Entries on where items appear:
--------------------------------------------------

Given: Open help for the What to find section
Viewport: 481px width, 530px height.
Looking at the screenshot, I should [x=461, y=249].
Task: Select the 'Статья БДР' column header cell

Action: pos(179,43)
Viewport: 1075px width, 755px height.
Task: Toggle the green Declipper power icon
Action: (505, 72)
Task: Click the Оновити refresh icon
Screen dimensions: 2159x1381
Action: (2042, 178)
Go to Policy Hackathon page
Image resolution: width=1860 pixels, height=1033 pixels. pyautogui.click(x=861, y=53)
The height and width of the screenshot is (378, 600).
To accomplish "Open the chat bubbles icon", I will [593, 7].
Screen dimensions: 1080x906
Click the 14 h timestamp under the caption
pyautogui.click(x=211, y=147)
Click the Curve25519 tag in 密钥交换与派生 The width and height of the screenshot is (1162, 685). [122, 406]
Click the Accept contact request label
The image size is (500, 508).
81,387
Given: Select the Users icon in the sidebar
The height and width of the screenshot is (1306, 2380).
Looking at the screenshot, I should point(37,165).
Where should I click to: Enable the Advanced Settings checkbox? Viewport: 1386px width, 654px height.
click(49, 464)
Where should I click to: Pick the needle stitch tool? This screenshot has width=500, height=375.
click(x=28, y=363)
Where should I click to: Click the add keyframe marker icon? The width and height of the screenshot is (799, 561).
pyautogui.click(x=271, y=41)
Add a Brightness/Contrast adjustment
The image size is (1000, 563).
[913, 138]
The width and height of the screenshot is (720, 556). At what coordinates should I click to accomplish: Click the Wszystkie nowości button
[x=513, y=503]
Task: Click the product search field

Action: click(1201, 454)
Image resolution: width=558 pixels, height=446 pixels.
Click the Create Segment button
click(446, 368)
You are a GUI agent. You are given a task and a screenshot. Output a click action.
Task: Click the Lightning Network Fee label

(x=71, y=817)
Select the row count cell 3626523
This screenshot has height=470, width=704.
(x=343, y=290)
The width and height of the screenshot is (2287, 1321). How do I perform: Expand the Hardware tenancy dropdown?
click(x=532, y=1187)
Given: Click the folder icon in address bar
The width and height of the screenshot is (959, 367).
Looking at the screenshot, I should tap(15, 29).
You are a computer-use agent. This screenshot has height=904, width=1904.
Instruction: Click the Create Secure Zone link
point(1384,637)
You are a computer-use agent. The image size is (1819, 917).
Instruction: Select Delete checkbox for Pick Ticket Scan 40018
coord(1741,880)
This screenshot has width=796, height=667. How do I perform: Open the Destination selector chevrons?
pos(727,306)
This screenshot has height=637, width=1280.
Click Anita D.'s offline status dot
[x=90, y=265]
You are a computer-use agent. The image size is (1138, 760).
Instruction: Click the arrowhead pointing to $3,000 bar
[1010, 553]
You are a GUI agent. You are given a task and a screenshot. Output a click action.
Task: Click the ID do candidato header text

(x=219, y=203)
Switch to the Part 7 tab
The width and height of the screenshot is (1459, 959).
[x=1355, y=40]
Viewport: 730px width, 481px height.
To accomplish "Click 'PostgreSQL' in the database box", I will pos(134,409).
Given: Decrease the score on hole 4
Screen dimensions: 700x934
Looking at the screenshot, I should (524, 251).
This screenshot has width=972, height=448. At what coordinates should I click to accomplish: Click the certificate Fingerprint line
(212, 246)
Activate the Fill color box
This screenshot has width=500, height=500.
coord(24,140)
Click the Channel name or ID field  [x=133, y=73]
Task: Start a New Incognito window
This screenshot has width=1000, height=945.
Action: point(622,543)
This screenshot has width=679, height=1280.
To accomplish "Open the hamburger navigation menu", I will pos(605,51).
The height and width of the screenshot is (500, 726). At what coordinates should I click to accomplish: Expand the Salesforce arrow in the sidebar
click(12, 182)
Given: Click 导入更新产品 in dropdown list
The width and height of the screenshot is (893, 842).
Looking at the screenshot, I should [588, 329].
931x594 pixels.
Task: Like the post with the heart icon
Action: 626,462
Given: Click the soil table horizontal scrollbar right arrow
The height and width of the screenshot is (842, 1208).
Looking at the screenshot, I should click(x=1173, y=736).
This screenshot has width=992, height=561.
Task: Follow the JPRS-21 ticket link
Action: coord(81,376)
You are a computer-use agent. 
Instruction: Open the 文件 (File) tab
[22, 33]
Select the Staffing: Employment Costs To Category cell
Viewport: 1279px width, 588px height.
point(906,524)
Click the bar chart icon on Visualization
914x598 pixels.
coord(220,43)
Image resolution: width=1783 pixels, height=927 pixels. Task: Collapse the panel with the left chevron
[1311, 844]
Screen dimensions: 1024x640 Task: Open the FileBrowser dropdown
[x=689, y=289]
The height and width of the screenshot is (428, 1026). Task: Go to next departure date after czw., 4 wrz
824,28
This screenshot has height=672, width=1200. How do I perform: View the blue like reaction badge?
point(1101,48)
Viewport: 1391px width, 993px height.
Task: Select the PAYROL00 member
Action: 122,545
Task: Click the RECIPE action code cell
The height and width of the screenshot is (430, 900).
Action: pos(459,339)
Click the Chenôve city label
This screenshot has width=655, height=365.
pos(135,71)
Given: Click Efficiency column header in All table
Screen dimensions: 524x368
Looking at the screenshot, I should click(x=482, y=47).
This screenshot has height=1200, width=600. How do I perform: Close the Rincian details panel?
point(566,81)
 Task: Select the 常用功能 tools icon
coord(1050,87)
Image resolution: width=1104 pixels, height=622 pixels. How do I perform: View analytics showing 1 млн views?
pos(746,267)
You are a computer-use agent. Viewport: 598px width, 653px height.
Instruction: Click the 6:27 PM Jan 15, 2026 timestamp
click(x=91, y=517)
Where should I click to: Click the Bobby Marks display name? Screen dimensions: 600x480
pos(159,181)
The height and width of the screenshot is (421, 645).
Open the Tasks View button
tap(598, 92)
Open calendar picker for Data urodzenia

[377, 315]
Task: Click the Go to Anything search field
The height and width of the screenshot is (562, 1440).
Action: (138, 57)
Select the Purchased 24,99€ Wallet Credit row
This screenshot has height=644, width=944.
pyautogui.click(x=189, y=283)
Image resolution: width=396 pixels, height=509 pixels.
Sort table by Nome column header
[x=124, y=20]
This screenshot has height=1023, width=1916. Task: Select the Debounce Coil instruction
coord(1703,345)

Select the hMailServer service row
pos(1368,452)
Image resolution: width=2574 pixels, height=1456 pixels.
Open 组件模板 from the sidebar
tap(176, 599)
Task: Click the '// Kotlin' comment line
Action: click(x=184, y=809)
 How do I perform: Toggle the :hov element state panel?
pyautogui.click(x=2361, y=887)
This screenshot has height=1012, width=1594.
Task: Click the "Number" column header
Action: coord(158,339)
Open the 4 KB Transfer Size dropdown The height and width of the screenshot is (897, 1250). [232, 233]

--------------------------------------------------

▶ _Task to complete_
Copy the rows above word for word, from the line with "Task: Click the Go to Anything search field" to the line with "Action: coord(158,339)", both of those lines included.

▶ _Task response_
Task: Click the Go to Anything search field
The height and width of the screenshot is (562, 1440).
Action: (138, 57)
Select the Purchased 24,99€ Wallet Credit row
This screenshot has height=644, width=944.
pyautogui.click(x=189, y=283)
Image resolution: width=396 pixels, height=509 pixels.
Sort table by Nome column header
[x=124, y=20]
This screenshot has height=1023, width=1916. Task: Select the Debounce Coil instruction
coord(1703,345)

Select the hMailServer service row
pos(1368,452)
Image resolution: width=2574 pixels, height=1456 pixels.
Open 组件模板 from the sidebar
tap(176, 599)
Task: Click the '// Kotlin' comment line
Action: click(x=184, y=809)
 How do I perform: Toggle the :hov element state panel?
pyautogui.click(x=2361, y=887)
This screenshot has height=1012, width=1594.
Task: Click the "Number" column header
Action: coord(158,339)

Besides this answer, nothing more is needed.